EXTRACTED INFORMATION
■ ■ ■ ■ ■

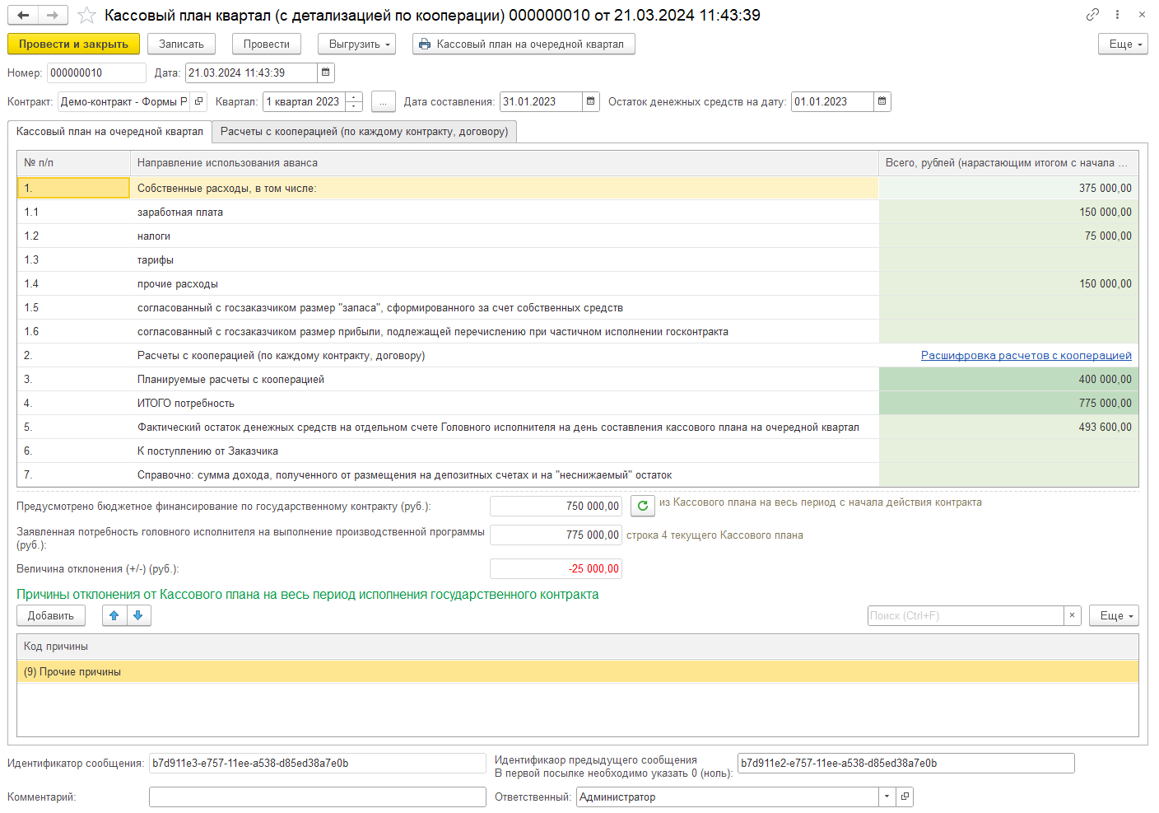Image resolution: width=1159 pixels, height=813 pixels.
Task: Move the reason row down
Action: (x=138, y=615)
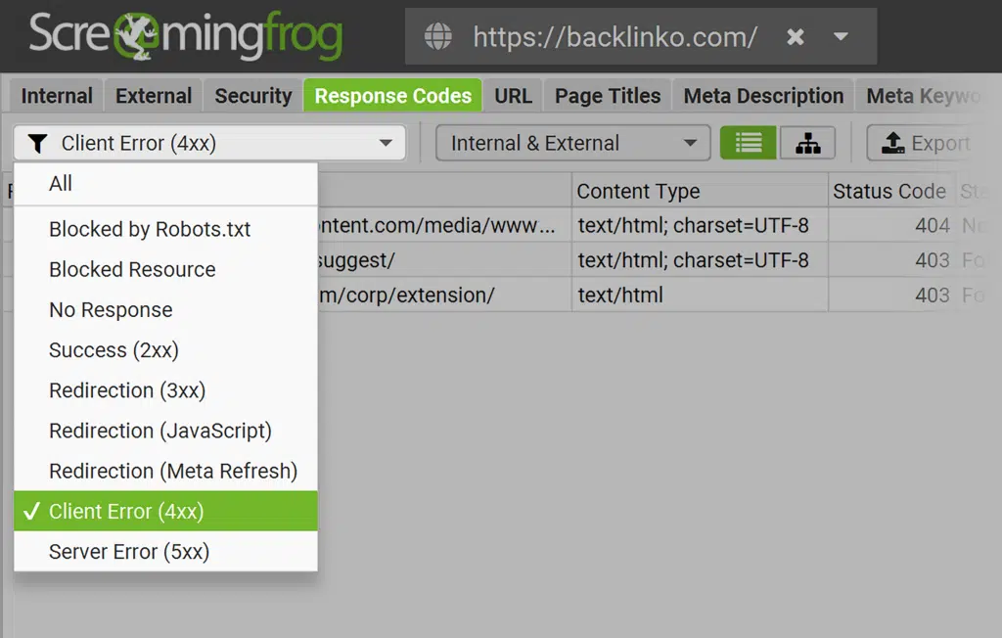The width and height of the screenshot is (1002, 638).
Task: Go to the Security tab
Action: [x=253, y=96]
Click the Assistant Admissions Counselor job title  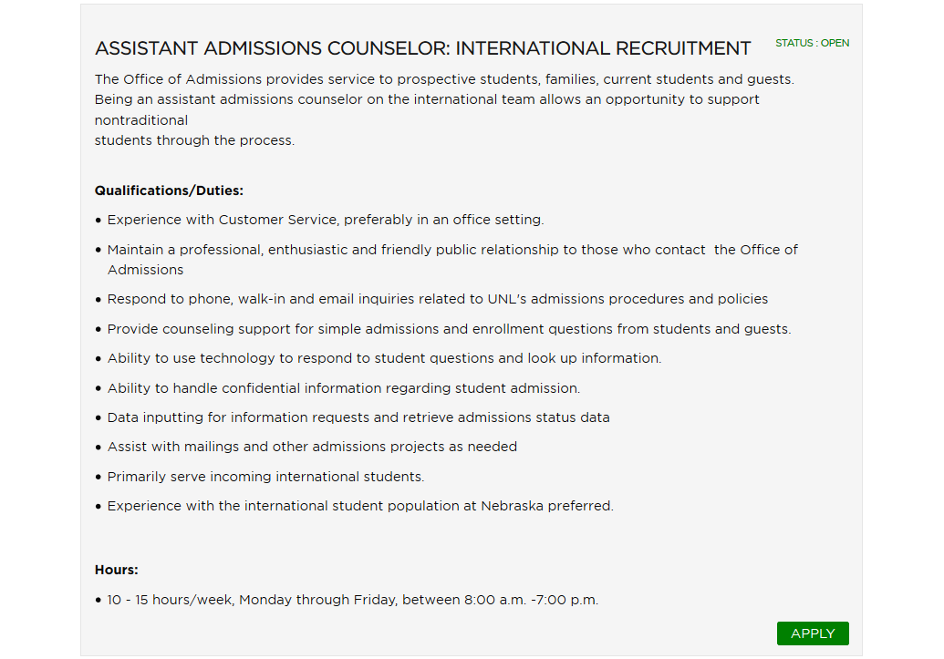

■ ■ ■ ■ ■

TASK PROMPT
Extract every line of text from the data above and reproduce it word for word, leaving the pictures out of your answer.

RESPONSE BELOW
Image resolution: width=1159 pixels, height=813 pixels.
Task: Move the reason row down
Action: (x=138, y=615)
The width and height of the screenshot is (1002, 638).
Task: Go to the Security tab
Action: [x=253, y=96]
Click the Assistant Admissions Counselor job title  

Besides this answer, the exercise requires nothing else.